Such attitudes took root in the late Cold War, back when the Pentagon had a “director for defense research and engineering”—a powerful post separate from the actual weapons-buying bureaucracy—and invested substantial sums in the Defense Advanced Projects Research Agency. These agencies were dominated by engineers, practical people whose goal was not science per say but to find ways to put new technologies into the hands of soldiers, sailors, airmen, and Marines. But the combination of the Cold War’s end and the endless small wars of the post-9/11 years has inverted this traditional approach; the leaders of the Defense Department have been driven by the immediate need to respond to today’s enemies—all of them unpredicted—and have luxuriated in an extreme form of futurism—dreams that must inevitably go unfulfilled.
The failure to build and field in important numbers the weapons designs of the 1990s has all but deprived U.S. forces of the conventional-force superiority that is a premise of their strategy. The past failures to innovate incrementally have added up, even though the Russians and Chinese—and, increasingly, their Iranian partners in what Walter Russell Mead has dubbed the “Axis of Weevils”—have done little more than attained the level of lethality and sophistication reached by U.S. forces during Desert Storm. And since the Weevils are, for the moment, entirely engaged in moving into the vacuum created by American withdrawals rather than testing their strength directly, it is hard to know what level of tactical competence they have really derived from their belated modernization, but the balance of military power has undoubtedly shifted. National Security Advisor Lt. Gen. H.R. McMaster put the matter succinctly: “When we minimize our Army, we maximize the risk to our soldiers, the risk that in a crisis they will be forced to enter a fight too few in number and without the training and equipment they need to win.”

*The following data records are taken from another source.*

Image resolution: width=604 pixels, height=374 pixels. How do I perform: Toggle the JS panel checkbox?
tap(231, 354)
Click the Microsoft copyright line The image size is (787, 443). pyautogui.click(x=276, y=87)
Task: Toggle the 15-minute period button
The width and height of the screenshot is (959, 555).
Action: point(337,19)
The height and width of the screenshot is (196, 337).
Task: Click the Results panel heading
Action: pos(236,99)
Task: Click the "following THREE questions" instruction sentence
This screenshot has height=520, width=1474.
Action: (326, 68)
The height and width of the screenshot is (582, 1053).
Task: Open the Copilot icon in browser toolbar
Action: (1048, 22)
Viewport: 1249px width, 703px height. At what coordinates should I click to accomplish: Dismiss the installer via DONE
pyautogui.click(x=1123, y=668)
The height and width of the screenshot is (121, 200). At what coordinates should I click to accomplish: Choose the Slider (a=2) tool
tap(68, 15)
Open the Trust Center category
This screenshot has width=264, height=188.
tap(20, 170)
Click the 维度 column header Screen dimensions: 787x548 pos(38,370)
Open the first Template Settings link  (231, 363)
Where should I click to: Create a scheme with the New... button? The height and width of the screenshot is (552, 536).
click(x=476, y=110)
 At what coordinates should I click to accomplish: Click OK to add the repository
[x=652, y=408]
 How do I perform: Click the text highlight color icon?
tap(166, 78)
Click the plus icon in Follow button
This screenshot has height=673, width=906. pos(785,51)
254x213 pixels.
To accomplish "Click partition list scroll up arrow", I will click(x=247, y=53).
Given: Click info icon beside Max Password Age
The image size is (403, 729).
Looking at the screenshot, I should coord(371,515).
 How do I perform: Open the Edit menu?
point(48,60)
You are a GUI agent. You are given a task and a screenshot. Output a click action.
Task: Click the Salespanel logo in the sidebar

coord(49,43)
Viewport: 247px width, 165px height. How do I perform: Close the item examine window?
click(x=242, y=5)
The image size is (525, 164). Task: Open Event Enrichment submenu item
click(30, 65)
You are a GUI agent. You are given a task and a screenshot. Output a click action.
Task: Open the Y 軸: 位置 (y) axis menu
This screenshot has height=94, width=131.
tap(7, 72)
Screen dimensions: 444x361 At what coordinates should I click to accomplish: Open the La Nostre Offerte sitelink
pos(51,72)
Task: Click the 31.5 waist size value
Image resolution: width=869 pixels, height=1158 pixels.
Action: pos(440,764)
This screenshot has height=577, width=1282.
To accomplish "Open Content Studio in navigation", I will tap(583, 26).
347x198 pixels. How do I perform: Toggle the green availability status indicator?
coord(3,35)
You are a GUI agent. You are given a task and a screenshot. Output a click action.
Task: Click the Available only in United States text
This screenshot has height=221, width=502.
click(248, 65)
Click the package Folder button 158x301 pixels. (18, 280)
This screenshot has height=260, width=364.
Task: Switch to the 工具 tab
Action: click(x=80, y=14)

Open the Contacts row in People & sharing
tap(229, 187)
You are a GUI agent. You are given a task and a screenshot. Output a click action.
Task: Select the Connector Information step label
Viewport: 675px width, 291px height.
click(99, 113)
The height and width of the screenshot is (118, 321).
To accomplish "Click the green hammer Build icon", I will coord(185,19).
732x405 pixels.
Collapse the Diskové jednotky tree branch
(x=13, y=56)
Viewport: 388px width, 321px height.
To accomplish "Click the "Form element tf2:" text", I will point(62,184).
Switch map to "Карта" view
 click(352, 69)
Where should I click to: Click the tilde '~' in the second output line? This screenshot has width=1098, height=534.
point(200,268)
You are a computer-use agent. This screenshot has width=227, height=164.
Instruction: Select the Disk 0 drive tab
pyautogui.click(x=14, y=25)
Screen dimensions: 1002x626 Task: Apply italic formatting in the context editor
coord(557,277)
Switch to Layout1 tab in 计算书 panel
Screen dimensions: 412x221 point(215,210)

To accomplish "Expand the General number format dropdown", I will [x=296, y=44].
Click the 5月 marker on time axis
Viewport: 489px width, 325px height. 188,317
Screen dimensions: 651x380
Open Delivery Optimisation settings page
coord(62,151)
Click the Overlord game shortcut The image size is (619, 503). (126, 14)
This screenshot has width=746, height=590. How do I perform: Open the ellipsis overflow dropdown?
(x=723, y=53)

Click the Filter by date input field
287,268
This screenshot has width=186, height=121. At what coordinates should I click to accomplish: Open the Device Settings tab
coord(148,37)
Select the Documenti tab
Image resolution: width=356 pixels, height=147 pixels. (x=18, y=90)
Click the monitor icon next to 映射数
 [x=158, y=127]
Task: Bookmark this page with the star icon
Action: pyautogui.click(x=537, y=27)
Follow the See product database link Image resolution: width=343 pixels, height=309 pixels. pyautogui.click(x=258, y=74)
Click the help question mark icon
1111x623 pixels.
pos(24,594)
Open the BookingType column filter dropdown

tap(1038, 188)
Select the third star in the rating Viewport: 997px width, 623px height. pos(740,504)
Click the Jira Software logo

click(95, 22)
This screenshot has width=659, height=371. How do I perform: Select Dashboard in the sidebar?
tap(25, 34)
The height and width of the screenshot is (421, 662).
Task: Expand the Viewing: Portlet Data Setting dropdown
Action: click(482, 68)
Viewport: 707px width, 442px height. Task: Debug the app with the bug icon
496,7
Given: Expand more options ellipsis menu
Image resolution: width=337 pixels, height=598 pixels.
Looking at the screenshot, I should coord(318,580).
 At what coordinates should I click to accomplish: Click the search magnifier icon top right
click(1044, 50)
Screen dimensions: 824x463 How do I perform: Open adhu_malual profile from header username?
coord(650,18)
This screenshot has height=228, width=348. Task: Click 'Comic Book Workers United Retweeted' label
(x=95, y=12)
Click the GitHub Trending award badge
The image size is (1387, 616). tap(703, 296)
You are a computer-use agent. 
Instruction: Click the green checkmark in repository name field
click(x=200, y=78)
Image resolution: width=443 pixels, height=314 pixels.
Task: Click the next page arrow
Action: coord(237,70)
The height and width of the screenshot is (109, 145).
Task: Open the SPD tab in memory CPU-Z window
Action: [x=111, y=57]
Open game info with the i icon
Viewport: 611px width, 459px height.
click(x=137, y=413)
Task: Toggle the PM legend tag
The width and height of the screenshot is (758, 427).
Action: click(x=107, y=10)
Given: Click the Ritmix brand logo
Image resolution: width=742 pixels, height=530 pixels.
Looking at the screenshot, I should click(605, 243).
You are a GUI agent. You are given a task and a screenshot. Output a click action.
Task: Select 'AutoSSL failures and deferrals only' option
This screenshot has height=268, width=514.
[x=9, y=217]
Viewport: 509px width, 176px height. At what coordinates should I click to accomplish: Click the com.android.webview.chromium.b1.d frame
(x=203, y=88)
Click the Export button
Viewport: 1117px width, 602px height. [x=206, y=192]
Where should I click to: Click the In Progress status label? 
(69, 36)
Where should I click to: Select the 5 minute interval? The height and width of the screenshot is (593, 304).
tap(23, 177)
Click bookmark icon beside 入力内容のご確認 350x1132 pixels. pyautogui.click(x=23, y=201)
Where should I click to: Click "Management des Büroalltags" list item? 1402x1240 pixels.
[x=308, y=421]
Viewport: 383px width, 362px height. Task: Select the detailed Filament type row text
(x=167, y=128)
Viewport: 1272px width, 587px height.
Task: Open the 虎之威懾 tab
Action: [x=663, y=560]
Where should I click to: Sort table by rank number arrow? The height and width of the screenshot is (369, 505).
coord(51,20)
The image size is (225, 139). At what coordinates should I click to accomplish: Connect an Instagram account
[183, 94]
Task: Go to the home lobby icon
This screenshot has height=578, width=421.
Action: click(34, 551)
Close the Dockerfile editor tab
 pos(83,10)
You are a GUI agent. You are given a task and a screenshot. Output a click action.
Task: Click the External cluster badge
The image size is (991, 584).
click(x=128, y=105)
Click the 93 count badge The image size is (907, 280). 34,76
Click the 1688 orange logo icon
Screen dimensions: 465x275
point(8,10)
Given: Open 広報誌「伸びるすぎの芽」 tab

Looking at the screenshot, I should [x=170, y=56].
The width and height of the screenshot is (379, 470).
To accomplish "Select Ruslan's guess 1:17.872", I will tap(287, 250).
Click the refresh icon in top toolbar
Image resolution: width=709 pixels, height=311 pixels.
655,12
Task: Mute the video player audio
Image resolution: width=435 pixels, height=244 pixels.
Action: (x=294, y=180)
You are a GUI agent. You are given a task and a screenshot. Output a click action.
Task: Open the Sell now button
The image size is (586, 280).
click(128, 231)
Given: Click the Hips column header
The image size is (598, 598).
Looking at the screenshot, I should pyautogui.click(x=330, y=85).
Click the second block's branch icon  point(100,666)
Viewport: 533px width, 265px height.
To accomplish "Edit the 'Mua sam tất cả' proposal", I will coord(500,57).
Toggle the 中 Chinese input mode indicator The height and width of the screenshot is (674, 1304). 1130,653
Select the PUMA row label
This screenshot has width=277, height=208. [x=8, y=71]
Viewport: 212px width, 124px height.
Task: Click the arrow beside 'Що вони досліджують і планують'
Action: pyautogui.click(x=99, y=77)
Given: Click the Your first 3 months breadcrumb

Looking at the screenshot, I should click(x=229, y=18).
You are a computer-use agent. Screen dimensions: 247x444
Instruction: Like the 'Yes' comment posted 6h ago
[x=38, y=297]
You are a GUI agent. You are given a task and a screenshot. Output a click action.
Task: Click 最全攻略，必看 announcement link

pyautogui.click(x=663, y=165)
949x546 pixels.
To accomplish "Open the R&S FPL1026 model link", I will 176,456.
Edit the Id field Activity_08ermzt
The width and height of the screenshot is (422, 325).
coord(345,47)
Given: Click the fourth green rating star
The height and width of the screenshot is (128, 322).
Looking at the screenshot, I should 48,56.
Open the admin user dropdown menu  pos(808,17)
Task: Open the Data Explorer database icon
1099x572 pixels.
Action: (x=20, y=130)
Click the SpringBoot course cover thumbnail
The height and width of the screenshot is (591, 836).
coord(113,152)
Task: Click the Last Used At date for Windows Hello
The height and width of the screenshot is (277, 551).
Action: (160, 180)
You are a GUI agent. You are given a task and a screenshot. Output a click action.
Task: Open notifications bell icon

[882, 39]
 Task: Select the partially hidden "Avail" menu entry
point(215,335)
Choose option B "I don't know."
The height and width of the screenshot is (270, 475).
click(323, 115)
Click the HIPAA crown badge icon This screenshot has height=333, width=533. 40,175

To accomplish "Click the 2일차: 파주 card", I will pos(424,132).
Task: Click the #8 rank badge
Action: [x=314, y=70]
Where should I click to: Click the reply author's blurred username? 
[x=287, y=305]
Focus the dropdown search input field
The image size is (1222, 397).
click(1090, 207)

In such circumstances, broad programs of military “transformation”—Donald Rumsfeld’s dream or a “third offset,” and Ash Carter’s homage to former Defense Secretary William Perry and the creation of “stealth” aircraft—are not relevant. Photon torpedoes, warp drives, and cloaking devices remain in the realm of the starship Enterprise. Better the urgency of President John Kennedy, who vowed to put an American on the moon “in this decade,” than the spirit of Captain James Kirk. And in fact, there are fairly mature military technologies that meet the test of restoring the tactical advantages that U.S. troops once enjoyed.
Perhaps the most tantalizing near-term technologies are related to the substitution of intense amounts of electrical energy for the explosive power of gunpowder. This comprises a kind of catch-all category that subsumes several developments and could have—at least to leaders with an engineering mindset—multiple applications. Fielding electrical-energy-based weapons depends upon the ability to generate and to store immense amounts of power, and then release it either as a destructive force on its own or to propel a projectile at extremely high speeds. Stored electricity might prove to be the gunpowder of the future.
The Defense Department and the military services have been experimenting with these technologies for a decade and more. The Army and Navy have tested a number of “railgun” designs. Railguns are electromagnetic launchers with a parallel set of conductors—the “rails”—that accelerate a sliding armature by passing a very strong current down one rail, along the armature to the other rail. In essence, it’s a 21st-century slingshot that hurls a very dense, but inert, projectile about twice as fast as a traditional cannon; the kinetic energy of these projectiles is enormous.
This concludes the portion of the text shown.